** begin SOURCE MATERIAL **
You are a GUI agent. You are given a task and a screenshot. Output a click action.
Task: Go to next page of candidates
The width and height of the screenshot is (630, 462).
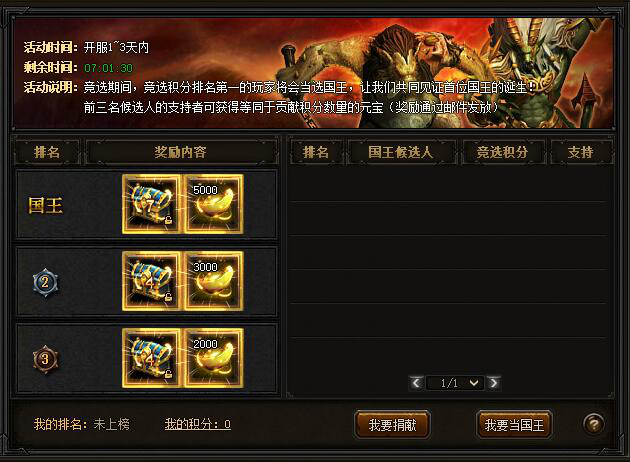(494, 383)
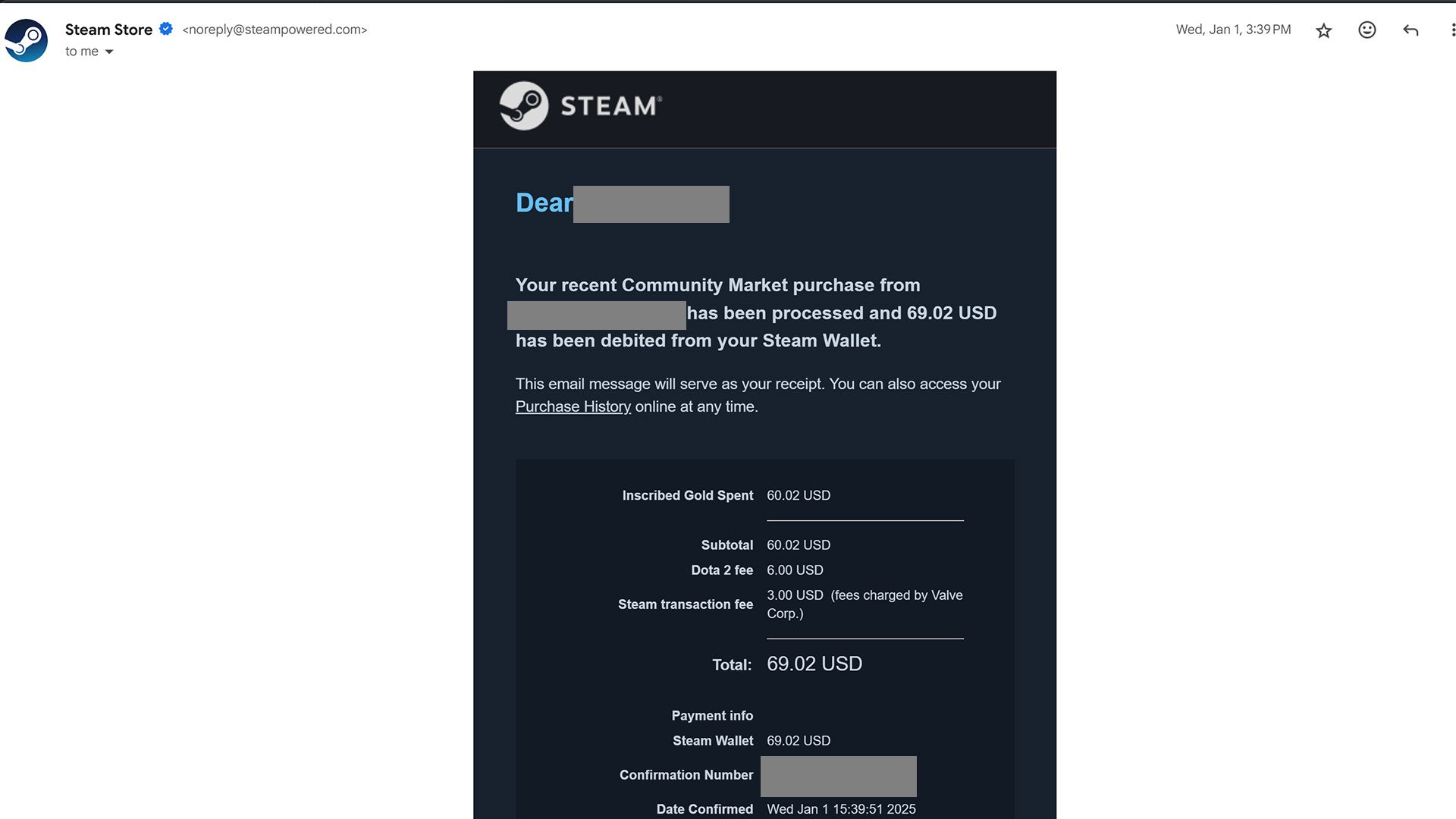Click the Steam logo in the email banner
1456x819 pixels.
[x=523, y=106]
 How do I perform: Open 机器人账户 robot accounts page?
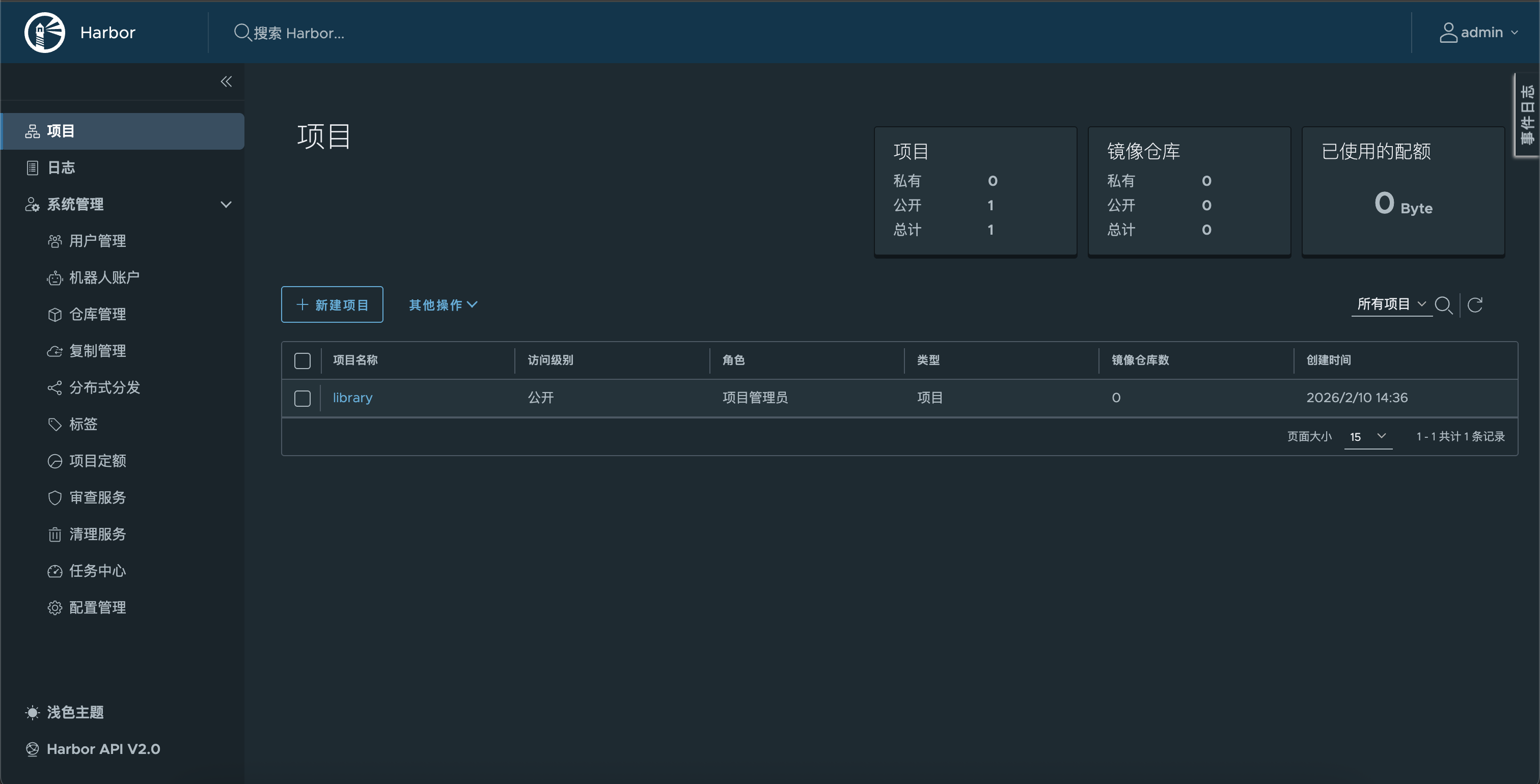point(104,277)
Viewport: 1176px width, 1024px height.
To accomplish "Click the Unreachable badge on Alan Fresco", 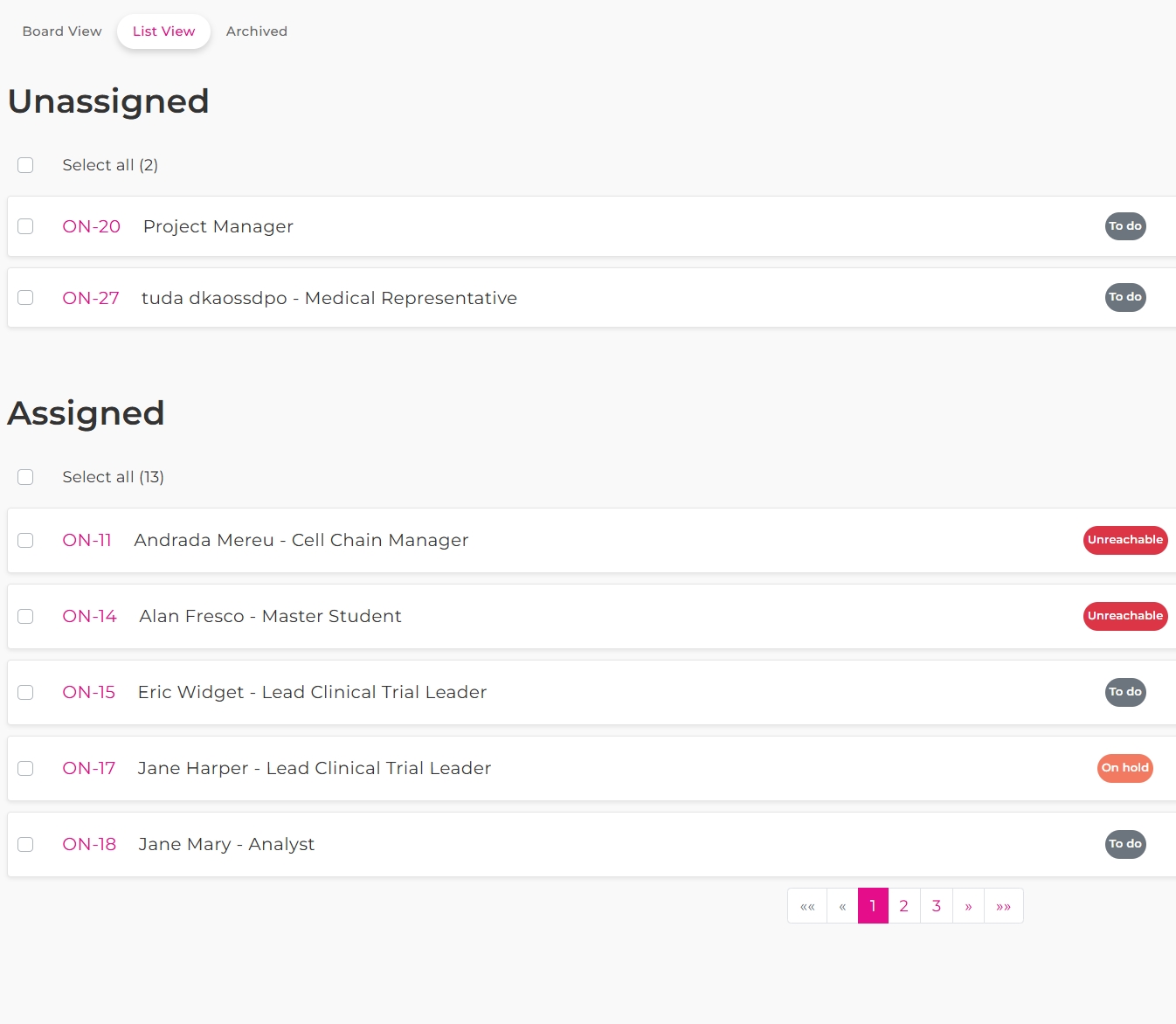I will click(1124, 616).
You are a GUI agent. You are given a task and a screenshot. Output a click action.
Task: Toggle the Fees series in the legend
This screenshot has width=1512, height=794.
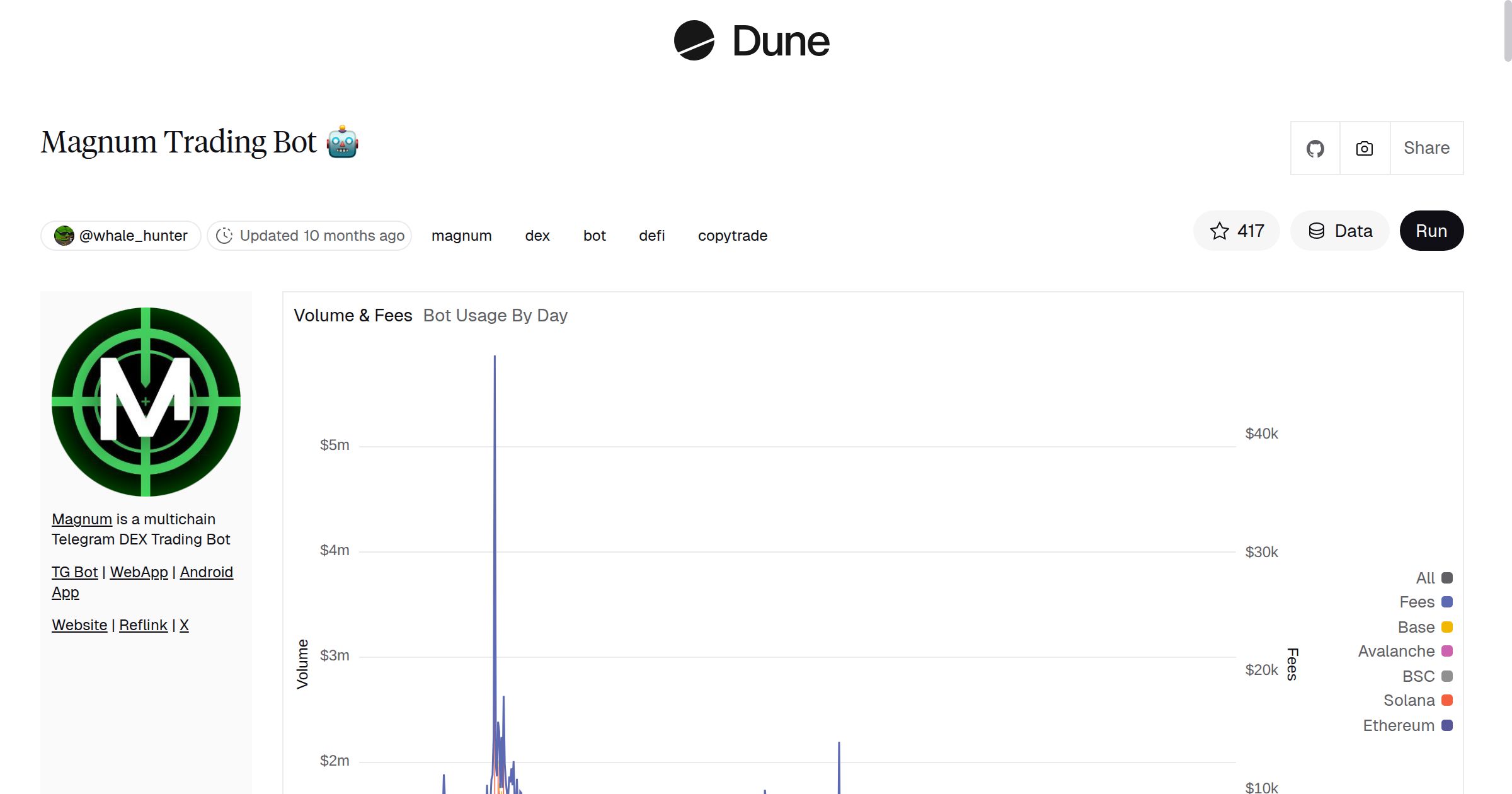coord(1418,602)
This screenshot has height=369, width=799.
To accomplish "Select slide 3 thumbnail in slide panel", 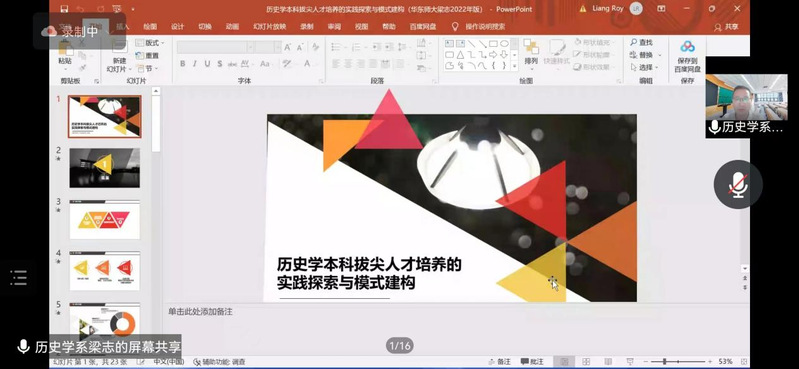I will point(104,219).
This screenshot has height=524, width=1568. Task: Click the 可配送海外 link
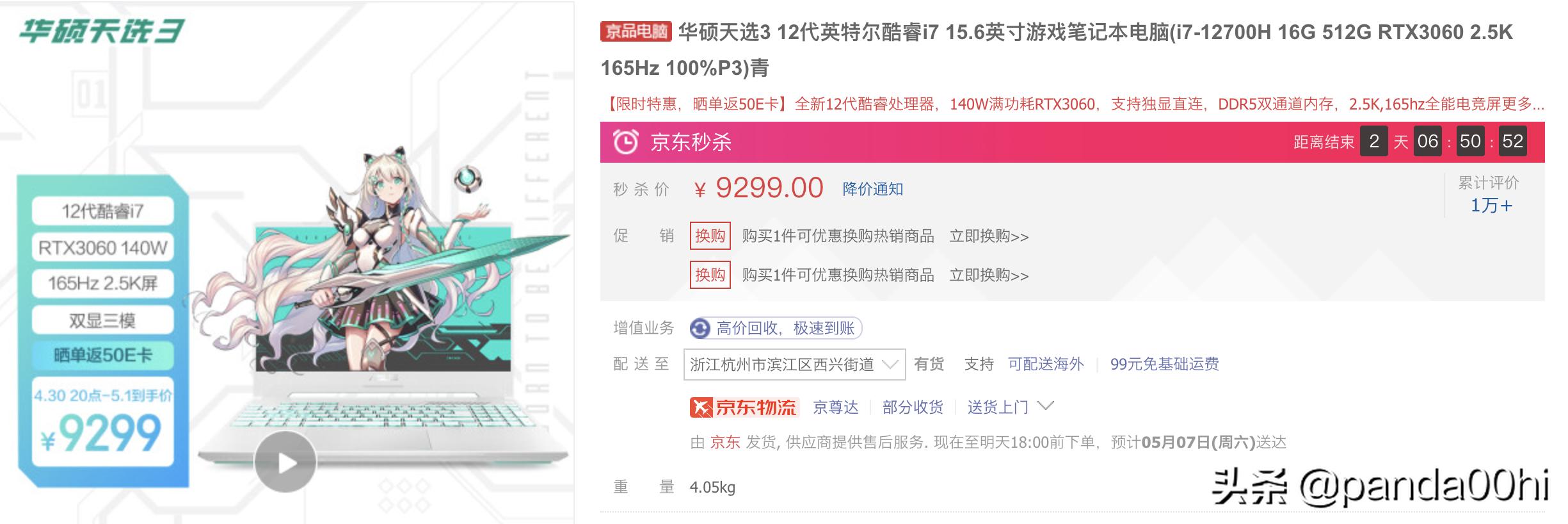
** end SOURCE MATERIAL **
Reproduce everything from the start of the items down to the line containing "[x=523, y=106]", swapping "candidates" for "applicants" and changing nothing else. Leave the pictures out.

You are a GUI agent. You are given a task and a screenshot. Output a click action.
Task: Go to next page of applicants
The width and height of the screenshot is (630, 462).
(494, 383)
Click the Steam logo in the email banner
1456x819 pixels.
[x=523, y=106]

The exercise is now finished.